NHLBI funded research shows alpha-1-antitrypsin deficient (AATD) individuals with normal lung function have lower respiratory tract mild inflammation. More research is needed to assess if early anti-inflammatory therapies may prevent progression of lung disease in AATD.
Lung Inflammation in alpha-1-antitrypsin deficient individuals with normal lung function
Nurdan Kokturk, Nazli Khodayari, Jorge Lascano, E. Leonard Riley & Mark L. Brantly
Respiratory Research volume 24, Article number: 40 (2023)
Abstract
Background
Alpha-1-antitrypsin deficient (AATD) individuals are prone to develop early age of onset chronic obstructive pulmonary disease (COPD) more severe than non-genetic COPD. Here, we investigated the characteristics of lower respiratory tract of AATD individuals prior to the onset of clinically significant COPD.
Methods
Bronchoalveolar lavage was performed on 22 AATD with normal lung function and 14 healthy individuals. Cell counts and concentrations of proteases, alpha-1-antitrypsin and proinflammatory mediators were determined in the bronchoalveolar lavage fluid from study subjects. In order to determine the airway inflammation, we also analyzed immune cell components of the large airways from bronchial biopsies using immunohistochemistry in both study subjects.

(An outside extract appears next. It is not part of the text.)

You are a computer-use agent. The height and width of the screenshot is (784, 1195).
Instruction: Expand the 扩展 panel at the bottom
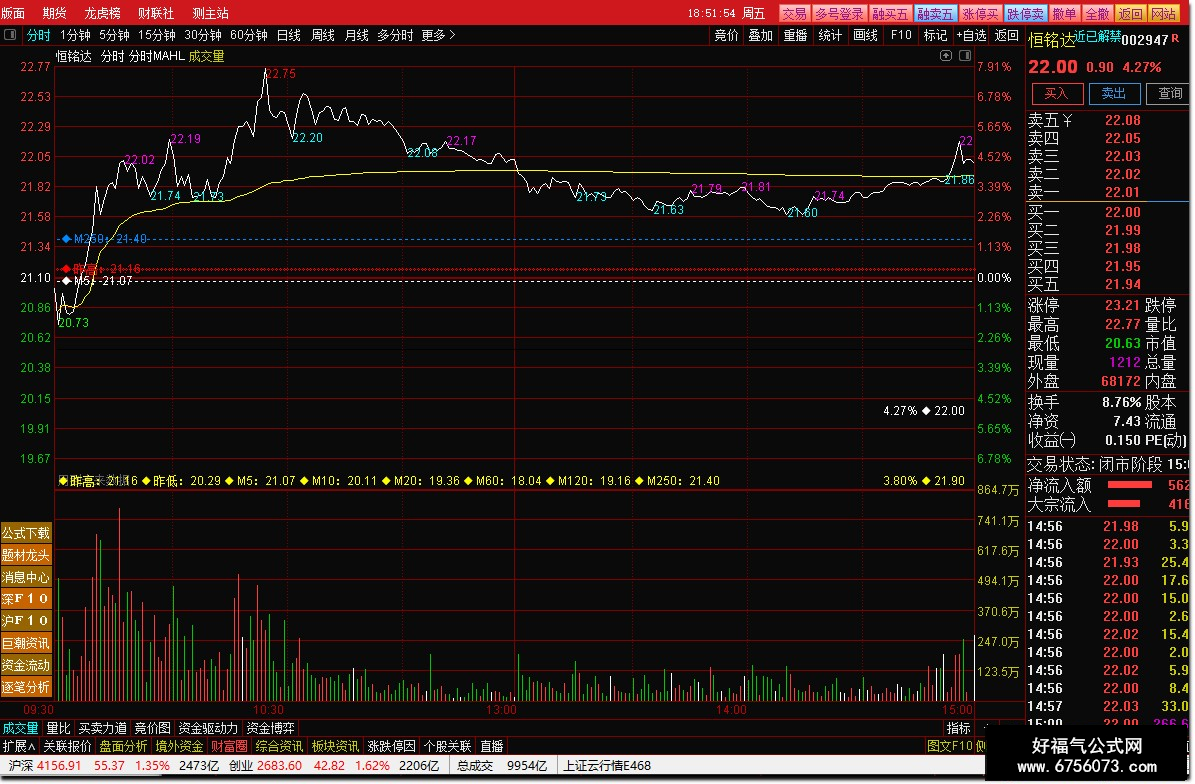point(18,747)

Finally, we made comparisons between airway inflammation and lung function rate of decline using four repeated lung function tests over one year in AATD individuals.
Results
AATD individuals with normal lung function had 3 folds higher neutrophil counts, 2 folds increase in the proteases levels, and 2–4 folds higher levels of IL-8, IL-6, IL-1β, and leukotriene B4 in their epithelial lining fluid compared to controls. Neutrophil elastase levels showed a positive correlation with the levels of IL-8 and neutrophils in AATD epithelial lining fluid. AATD individuals also showed a negative correlation of baseline FEV1 with neutrophil count, neutrophil elastase, and cytokine levels in epithelial lining fluid (p < 0.05). In addition, we observed twofold increase in the number of lymphocytes, macrophages, neutrophils, and mast cells of AATD epithelial lining fluid as compared to controls.
Conclusion
Mild inflammation is present in the lower respiratory tract and airways of AATD individuals despite having normal lung function. A declining trend was also noticed in the lung function of AATD individuals which was correlated with pro-inflammatory phenotype of their lower respiratory tract. This results suggest the presence of proinflammatory phenotype in AATD lungs. Therefore, early anti-inflammatory therapies may be a potential strategy to prevent progression of lung disease in AATD individuals.